Wavelengths also features a new work from the British filmmaker/artist Ben Rivers. The Sky Trembles and the Earth is Afraid and the Two Eyes are not Brothers is a film inspired by A Distant Episode, a brief and fevered short story by the American expatriate Paul Bowles, who lived most of his life in Morocco. In the story, a patronizing Arabist academic offends local sensibilities and is kidnapped by tribesmen who cut off his tongue before eventually releasing him into the desert. Rivers turns the academic into a film director shooting in Morocco, who is kidnapped, dressed in suit of flattened tin cans and sold off as a dancer – a function he cannot perform. He has come to mine the desert for entertainment, not to provide it himself.

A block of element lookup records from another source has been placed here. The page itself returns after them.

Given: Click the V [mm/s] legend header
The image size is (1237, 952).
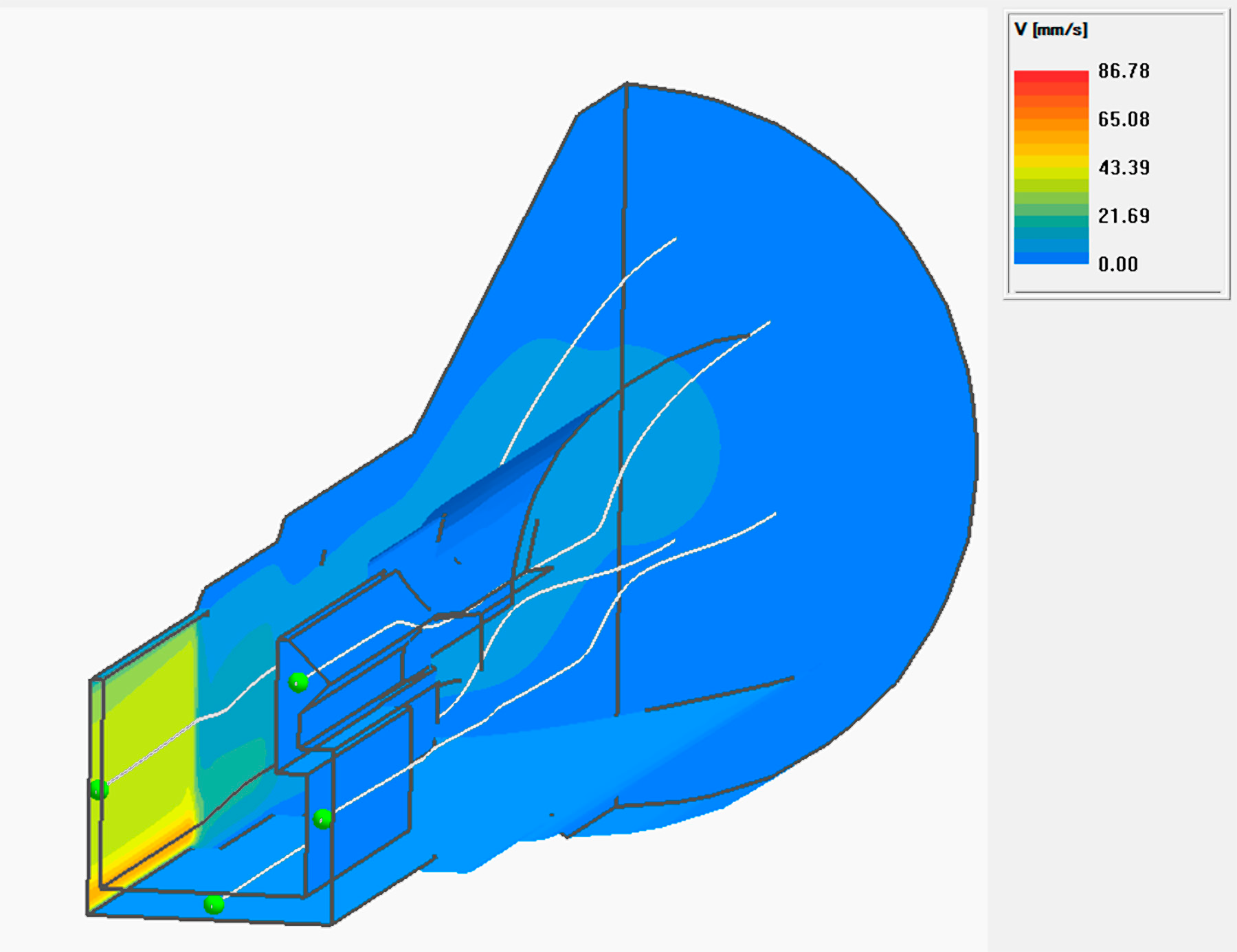Looking at the screenshot, I should [x=1051, y=29].
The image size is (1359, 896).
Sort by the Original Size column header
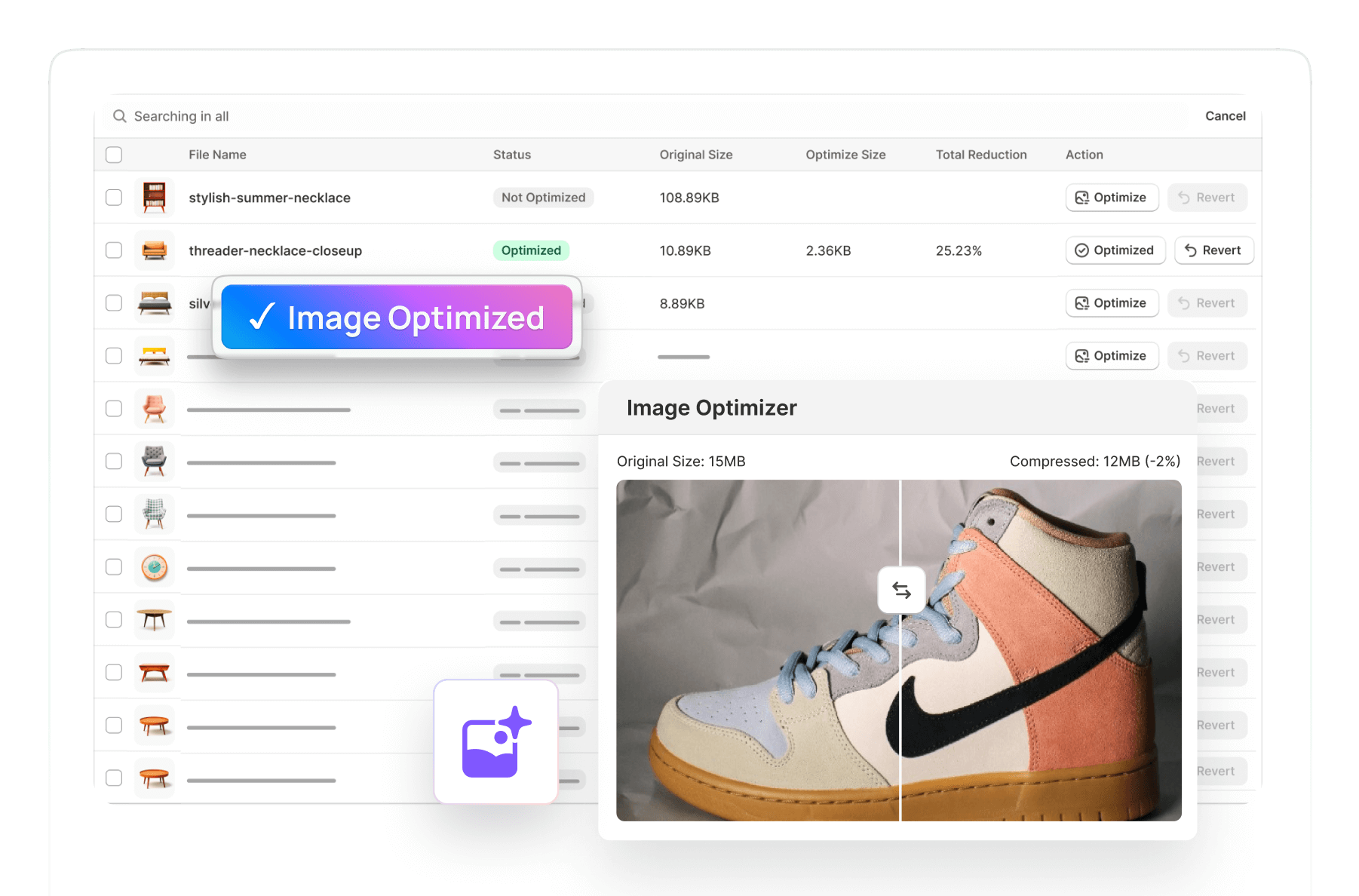pos(695,155)
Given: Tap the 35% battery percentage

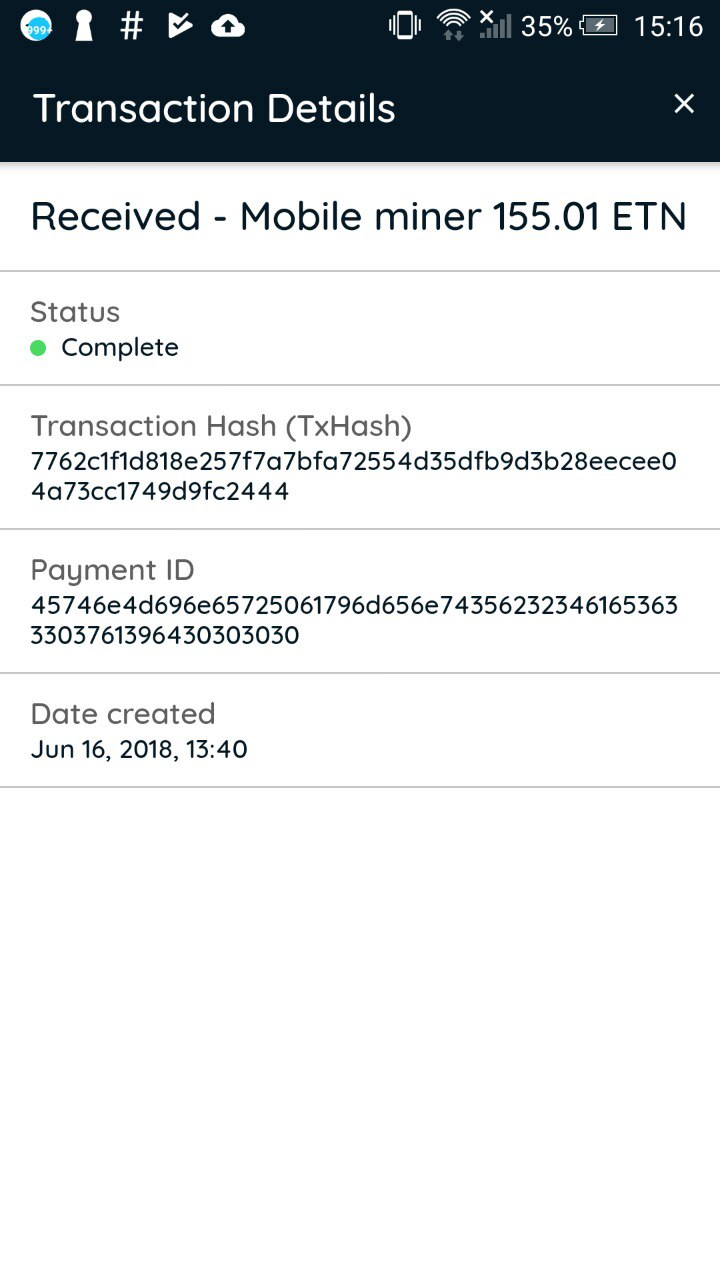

The film is part of a larger art installation that included, among many other elements, the actual suit of tin cans. It was unveiled this summer in London, located in soon-to-be-demolished television studios abandoned by the BBC. If Bowles's story was a cautionary tale about colonialism, Rivers's film updates that moral and applies it to the studio system: He is fascinated by the many abandoned film sets that litter the Moroccan desert.

Largely a vessel for storytelling, contemporary popular film, whether it's the so-called indies or the studio pictures, seldom acknowledges or discusses its form: Rivers stands out here as a director who wants to talk about film in film.

Similarly, Lewis's Invention is an art film about the movies: He argues that the metropolis invented film, and says his architectural shorts (although visibly contemporary) depict cities before the movies, as the camera discovers them. The minuscule dramas in Invention – there is a man talking on a cellphone, walking under Sao Paulo's Minhocao overpass while a searching woman peers down from the parapet above – reveal the way in which the city stages scenes for the camera. And so filming begins.

Do initiated cinephiles and dedicated gallery goers require spoiler alerts? Lewis ends Invention on the streets of Sao Paulo with an almost satirical note: a cyclist is found lying dead on the pavement as patrons emerge from a cinema. Art may be contemplative, but film demands drama, and the movies will always get their way.

Invention screens Sept. 12, 5 p.m. at the Art Gallery of Ontario and Sept. 13, 9:15 p.m. at the Bell Lightbox. The gallery version is on show at the Power Plant from Sept. 26 to Jan. 3, 2016. Fireworks (Archives) is on show at the AGO until Sept. 27. The Sky Trembles… screens Sept. 11, 9:15 p.m. at the AGO, and Sept. 18, 6 p.m. at the Bell Lightbox.